START Record extracts
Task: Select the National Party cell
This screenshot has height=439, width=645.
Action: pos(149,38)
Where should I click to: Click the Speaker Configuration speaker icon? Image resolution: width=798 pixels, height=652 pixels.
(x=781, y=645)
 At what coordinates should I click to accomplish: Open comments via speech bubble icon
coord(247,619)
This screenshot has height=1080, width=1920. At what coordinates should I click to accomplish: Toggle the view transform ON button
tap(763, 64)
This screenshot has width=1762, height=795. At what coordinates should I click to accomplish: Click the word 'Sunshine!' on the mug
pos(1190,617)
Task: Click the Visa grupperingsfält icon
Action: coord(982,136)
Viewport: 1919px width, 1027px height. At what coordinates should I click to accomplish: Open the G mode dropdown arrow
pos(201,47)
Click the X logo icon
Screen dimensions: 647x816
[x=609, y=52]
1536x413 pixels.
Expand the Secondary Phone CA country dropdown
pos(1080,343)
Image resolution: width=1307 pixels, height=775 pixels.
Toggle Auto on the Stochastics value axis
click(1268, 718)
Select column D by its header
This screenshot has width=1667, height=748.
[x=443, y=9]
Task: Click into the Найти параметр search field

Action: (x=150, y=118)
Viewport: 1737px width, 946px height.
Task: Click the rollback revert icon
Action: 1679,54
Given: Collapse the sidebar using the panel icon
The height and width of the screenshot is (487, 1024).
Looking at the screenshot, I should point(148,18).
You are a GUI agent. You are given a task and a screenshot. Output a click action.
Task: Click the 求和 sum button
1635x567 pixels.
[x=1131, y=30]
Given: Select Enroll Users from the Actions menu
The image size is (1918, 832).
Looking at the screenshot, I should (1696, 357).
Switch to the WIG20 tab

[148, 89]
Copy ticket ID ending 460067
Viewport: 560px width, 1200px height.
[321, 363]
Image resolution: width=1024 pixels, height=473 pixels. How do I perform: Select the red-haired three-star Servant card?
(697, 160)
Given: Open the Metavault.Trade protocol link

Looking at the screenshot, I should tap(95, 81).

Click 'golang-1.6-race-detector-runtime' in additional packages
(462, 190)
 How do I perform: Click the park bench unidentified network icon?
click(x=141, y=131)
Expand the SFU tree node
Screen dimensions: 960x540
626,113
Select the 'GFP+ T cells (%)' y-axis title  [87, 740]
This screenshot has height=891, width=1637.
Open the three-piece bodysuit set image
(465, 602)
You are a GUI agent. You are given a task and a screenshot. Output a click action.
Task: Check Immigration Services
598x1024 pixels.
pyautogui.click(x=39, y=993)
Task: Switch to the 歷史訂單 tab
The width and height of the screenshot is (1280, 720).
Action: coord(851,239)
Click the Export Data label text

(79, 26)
END Record extracts
:: Your instructions ::
Working from the listing above, give it again word for word.

:: Result of this task ::
Task: Select the National Party cell
This screenshot has height=439, width=645.
Action: pos(149,38)
Where should I click to: Click the Speaker Configuration speaker icon? Image resolution: width=798 pixels, height=652 pixels.
(x=781, y=645)
 At what coordinates should I click to accomplish: Open comments via speech bubble icon
coord(247,619)
This screenshot has height=1080, width=1920. At what coordinates should I click to accomplish: Toggle the view transform ON button
tap(763, 64)
This screenshot has width=1762, height=795. At what coordinates should I click to accomplish: Click the word 'Sunshine!' on the mug
pos(1190,617)
Task: Click the Visa grupperingsfält icon
Action: coord(982,136)
Viewport: 1919px width, 1027px height. At what coordinates should I click to accomplish: Open the G mode dropdown arrow
pos(201,47)
Click the X logo icon
Screen dimensions: 647x816
[x=609, y=52]
1536x413 pixels.
Expand the Secondary Phone CA country dropdown
pos(1080,343)
Image resolution: width=1307 pixels, height=775 pixels.
Toggle Auto on the Stochastics value axis
click(1268, 718)
Select column D by its header
This screenshot has width=1667, height=748.
[x=443, y=9]
Task: Click into the Найти параметр search field

Action: (x=150, y=118)
Viewport: 1737px width, 946px height.
Task: Click the rollback revert icon
Action: 1679,54
Given: Collapse the sidebar using the panel icon
The height and width of the screenshot is (487, 1024).
Looking at the screenshot, I should point(148,18).
You are a GUI agent. You are given a task and a screenshot. Output a click action.
Task: Click the 求和 sum button
1635x567 pixels.
[x=1131, y=30]
Given: Select Enroll Users from the Actions menu
The image size is (1918, 832).
Looking at the screenshot, I should (1696, 357).
Switch to the WIG20 tab

[148, 89]
Copy ticket ID ending 460067
Viewport: 560px width, 1200px height.
[321, 363]
Image resolution: width=1024 pixels, height=473 pixels. How do I perform: Select the red-haired three-star Servant card?
(697, 160)
Given: Open the Metavault.Trade protocol link

Looking at the screenshot, I should tap(95, 81).

Click 'golang-1.6-race-detector-runtime' in additional packages
(462, 190)
 How do I perform: Click the park bench unidentified network icon?
click(x=141, y=131)
Expand the SFU tree node
Screen dimensions: 960x540
626,113
Select the 'GFP+ T cells (%)' y-axis title  [87, 740]
This screenshot has height=891, width=1637.
Open the three-piece bodysuit set image
(465, 602)
You are a GUI agent. You are given a task and a screenshot. Output a click action.
Task: Check Immigration Services
598x1024 pixels.
pyautogui.click(x=39, y=993)
Task: Switch to the 歷史訂單 tab
The width and height of the screenshot is (1280, 720).
Action: coord(851,239)
Click the Export Data label text

(79, 26)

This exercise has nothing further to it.